Ora la nomina è ufficiale: l’Unesco ha attribuito il suo marchio a Parma poiché “città molto creativa a livello della gastronomia”. Soddisfatto il sindaco Pizzarotti: “Siamo sul tetto del mondo. Sono felice e orgoglioso che la città in cui sono nato e cresciuto sia stato insignita di un riconoscimento così prestigioso.”
GASTRONOMIA-La notizia ufficiale è arrivata da Irina Bokova, direttore generale dell’Unesco, ed è stata comunicata sedutastante al sindaco Federico Pizzarotti: Parma è stata insignita del marchio Unesco per la creatività dimostrata a livello della gastronomia.
La città non è solo nota nel mondo per il parmigiano reggiano e per il prosciutto di Parma, ma anche per altri prodotti della gastronomia locale. C’era già molta attesa per questa comunicazione, che infine è arrivata ieri pomeriggio.
Doppia festa per l’Italia: creatività nella gastronomia per Parma e creatività nel cinema per Roma
Per l’Italia però è doppia festa, perché anche Roma è stata insignita di un marchio Unesco perché è la città più creativa per quanto riguarda il cinema. “Questo riconoscimento” ha detto il sindaco di Parma. “Rafforza la vocazione internazionale di Parma e può aprire la strada ad importanti sviluppi per la nostra economia, soprattutto in campo turistico.”

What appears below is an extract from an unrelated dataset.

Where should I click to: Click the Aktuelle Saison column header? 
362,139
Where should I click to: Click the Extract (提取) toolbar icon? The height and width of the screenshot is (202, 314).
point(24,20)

Il marchio Unesco è anche la conferma che il futuro di Parma passa anche dalla gastronomia e dalla valorizzazione dei prodotti locali. “Sono anche convinto che, se saremo bravi, potremo usare questo riconoscimento come volano per far conoscere Parma anche nel mondo come città d’arte, carica di storia, che si appresta a celebrare i suoi primi 2200 anni di vita.”